Were there really no leaders in any group to define the year?
The Iraq War
The Person of the Year doesn’t always highlight the nicest guy, but the one with the most impact. So it could be Moqtada al-Sadr. The Decider-in-chief. The Neocons. Or The Insurgents.
Darfur
The leader of Sudan would be the best pick here. Isn’t it time the world starts recognizing the leader of a genocide?
Net-enabled Direct Democracy
Why shrink from the reality that some bloggers took the lead in active advocacy and election innovations? Chris Bowers of MyDD (and co-bloggers). Jane Hamsher & friends at Firedoglake. Markos Moulitsas Zuniga. John Amato of Crooks & Liars. Patriotboy of Jesus’ General. Even if you add another dozen national blogs, and several state ones like BlueOregon, you can still come up with a list of 30 or 40, very representative leaders of the 100 million.
Why would Time avoid doing so? Perhaps they don’t want to admit that the effective Netroots was left of center?
The Democratic Takeover This would be a pretty easy one, too. They could highlight the Democratic leaders who made it happen, like Howard Dean and Rahm Emmanuel. Better, they could list The Discounted Democrats that stood out for taking over Republican strongholds or for running unconventional campaigns. That would mean Tester, Webb, McInerney, Space, Gillibrand, Shea-Porter, and another handful.
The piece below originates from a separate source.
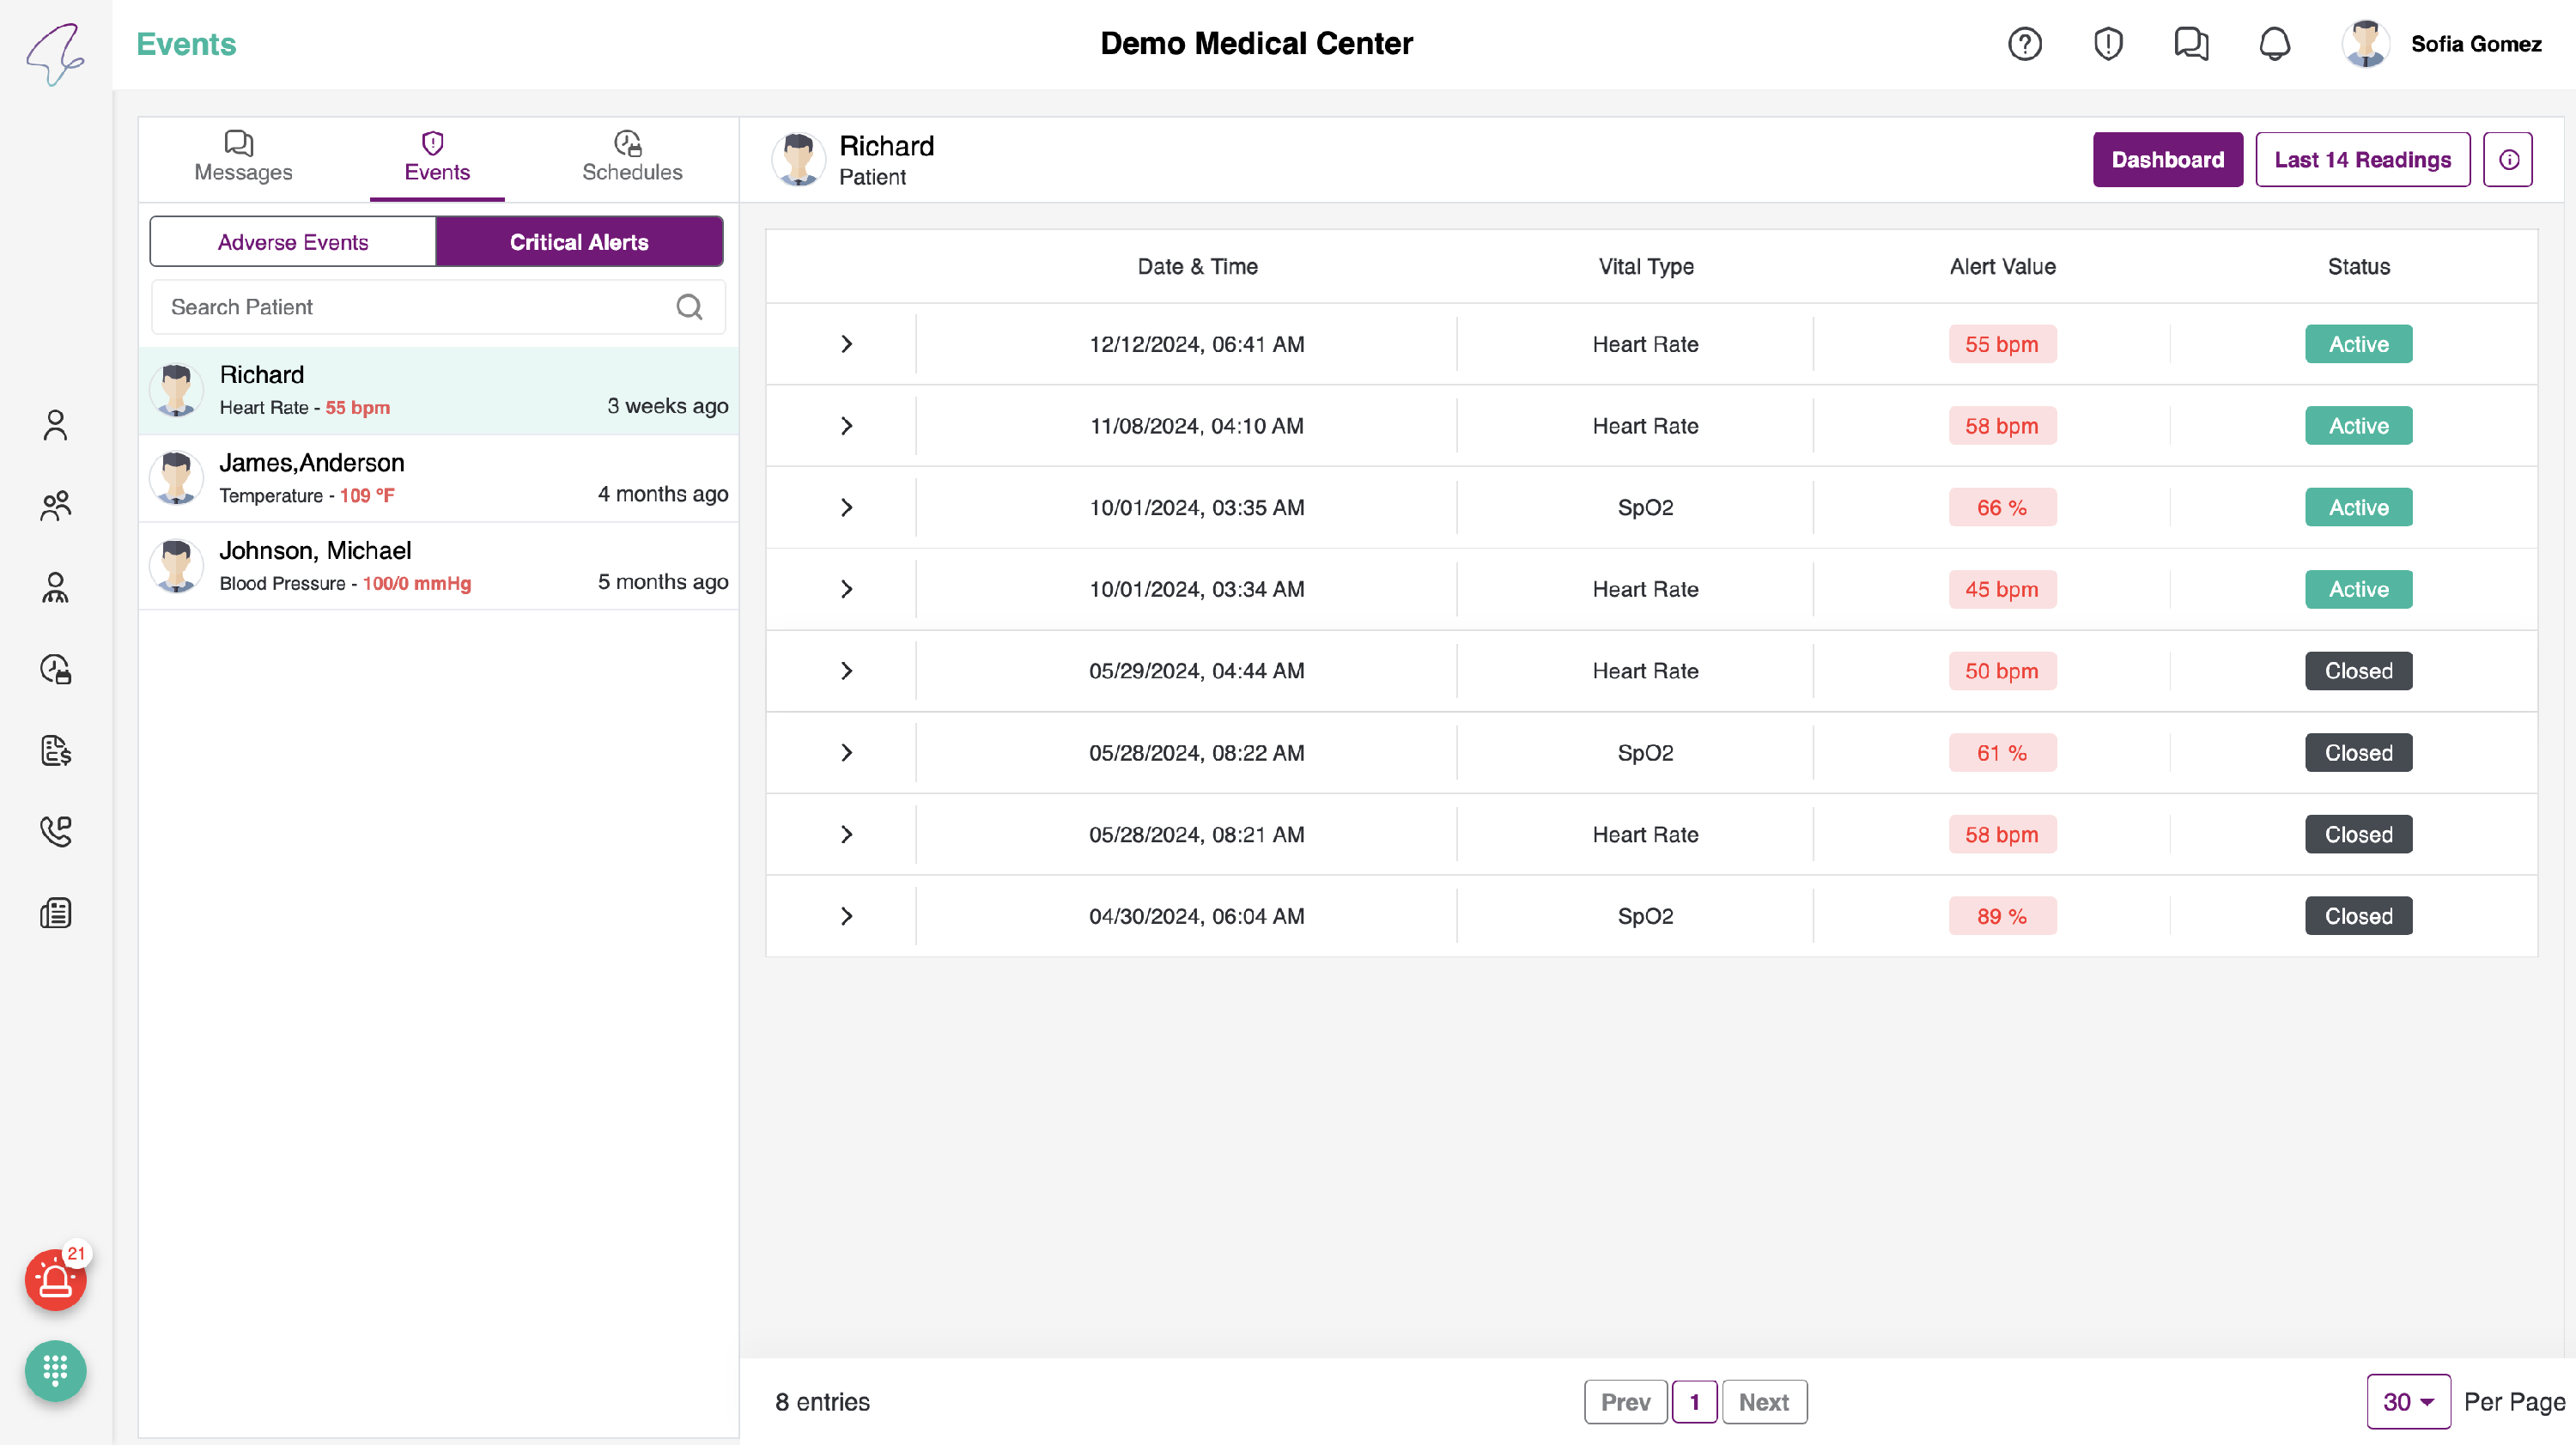Switch to the Messages tab
The height and width of the screenshot is (1445, 2576).
click(x=243, y=158)
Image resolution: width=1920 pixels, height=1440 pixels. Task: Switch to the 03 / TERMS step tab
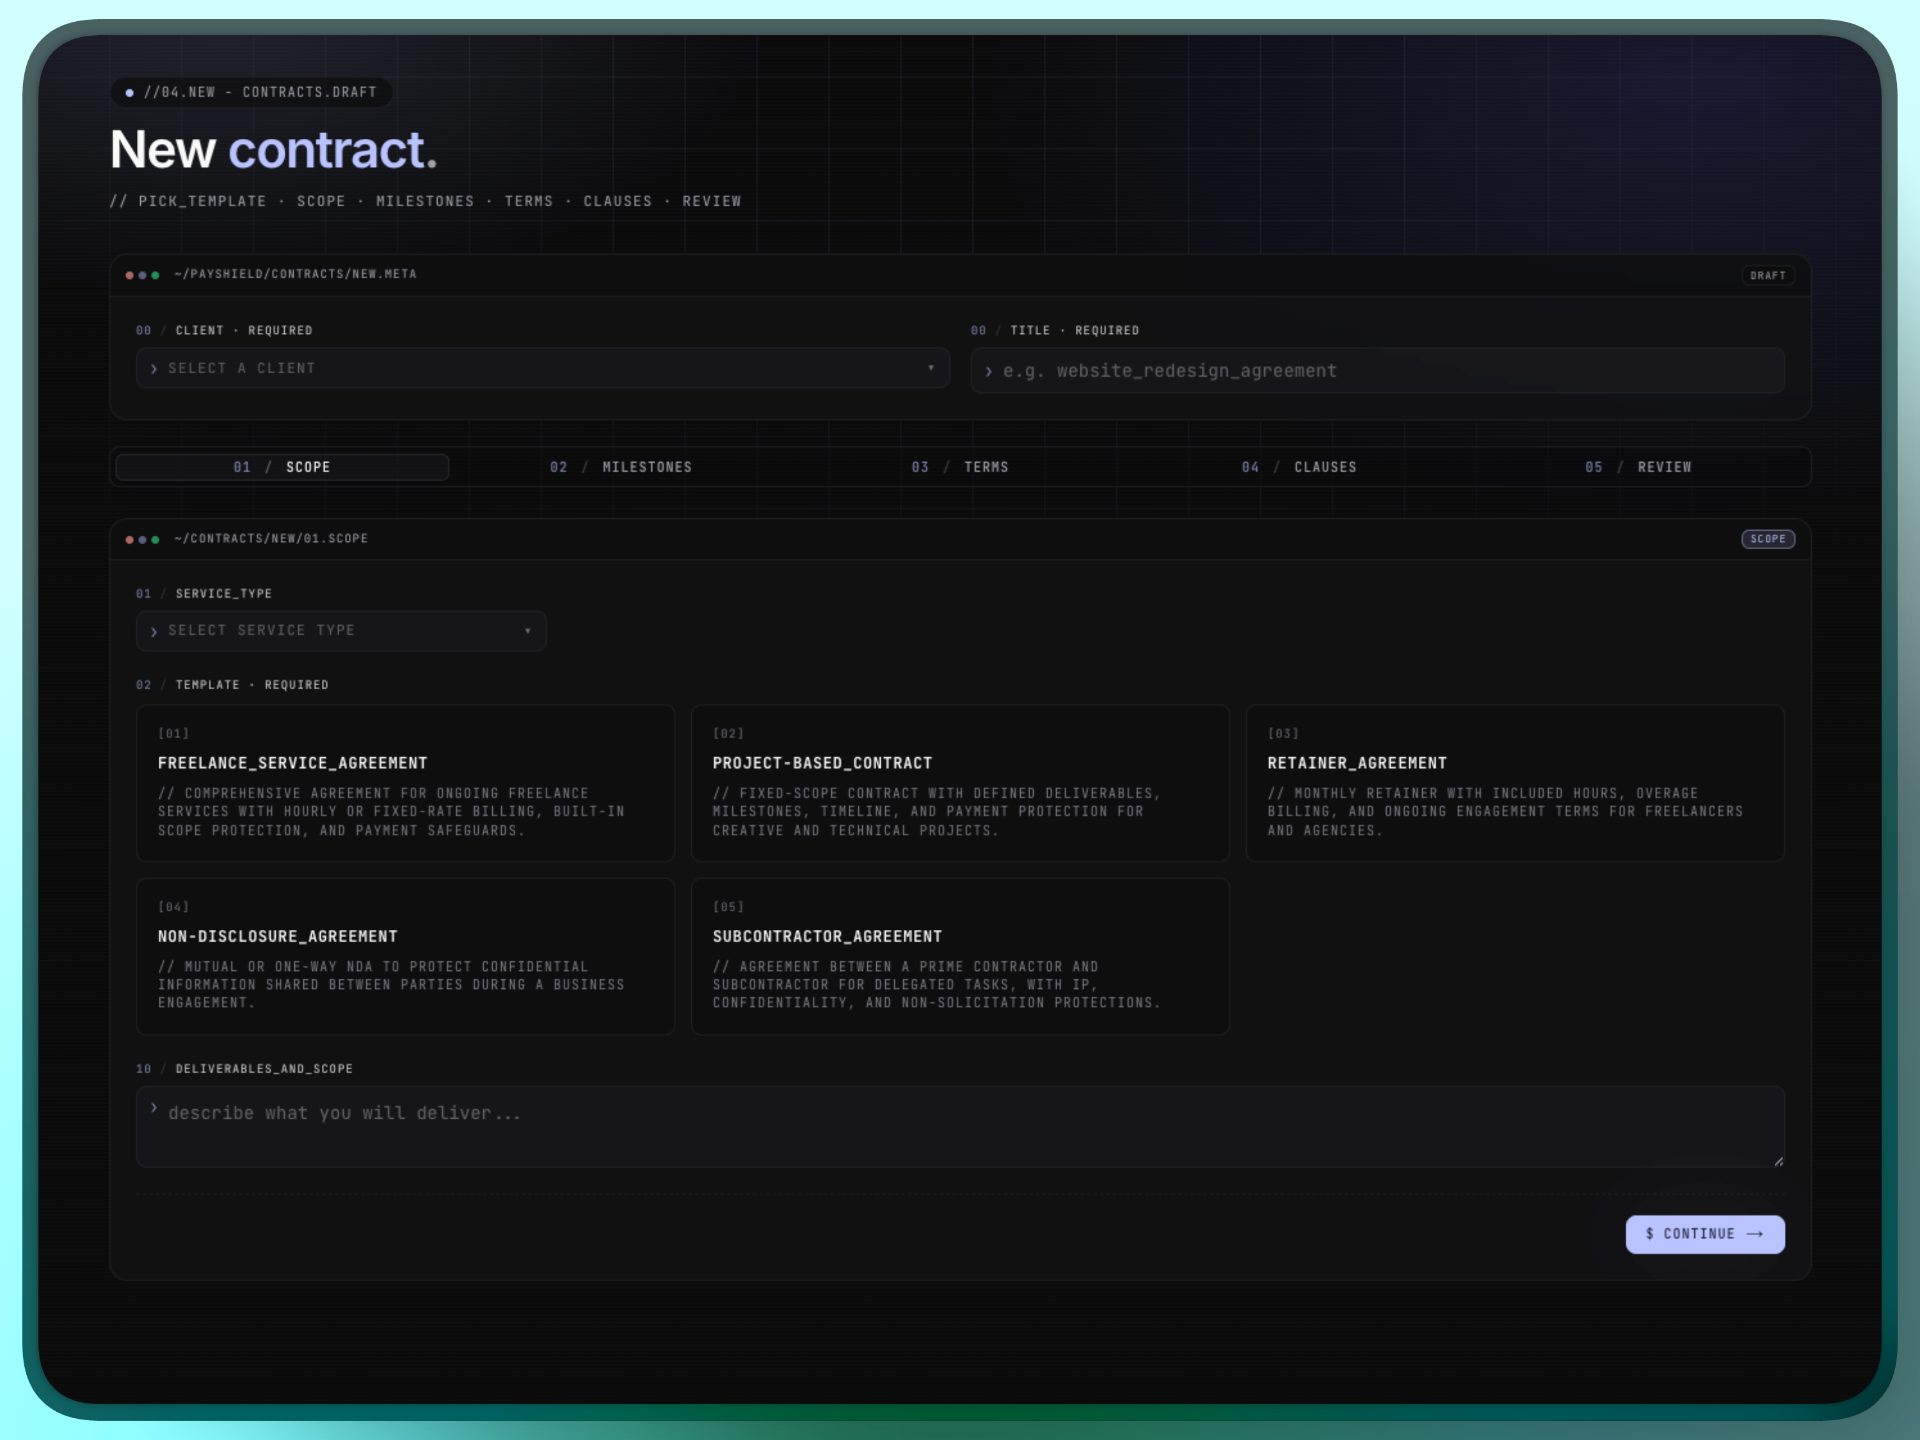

Time Magazine has lost the edge it once had, and their selection this year exemplifies it perfectly. In fact, with Dan Rather and Tom Brokaw retired as anchors and Peter Jennings dead, I wonder if a national poll would indicate how few news anchors of major news networks are recognized by a majority of Americans anymore. Given the sad state of the Mainstream Media, the MSM could have been chosen as the Losers of the Year.
And Time would certainly be its leader. The only thing about Time that grants it anything distinctive anymore is this annual selection. And now, they’ve blown their principal schtick.
Update: William Beutler of Blog P.I. found Time’s decision so predictable that he called it back in October! And August Pollack concurs with the blahness of the selection. Which makes Newsweek the likely winner of the Online Newsmagazine of the Year. Time magazine is so out of the running that a virtual parakeet would be reluctant to drop a virtual bird-turdy on it if it was used to line its virtual cage.
Virtual parakeets, after all, care about their cred.



December 18th, 2006 at 9:50 am
[…] Why not Them? And some might argue it’s just terribly predictable and others think maybe You just need a little more time… […]
December 18th, 2006 at 8:02 pm
it really is incredibly lame of them, as usual. Once they chickened out about Osama in 01, they’ve gone downhill.
I thought it should have been “the revenge of the Axis of Evil”–Iraq a horrendous and worsening debacle, Iran stronger than ever and getting nukes, and North Korea flexing its own nuke? muscle.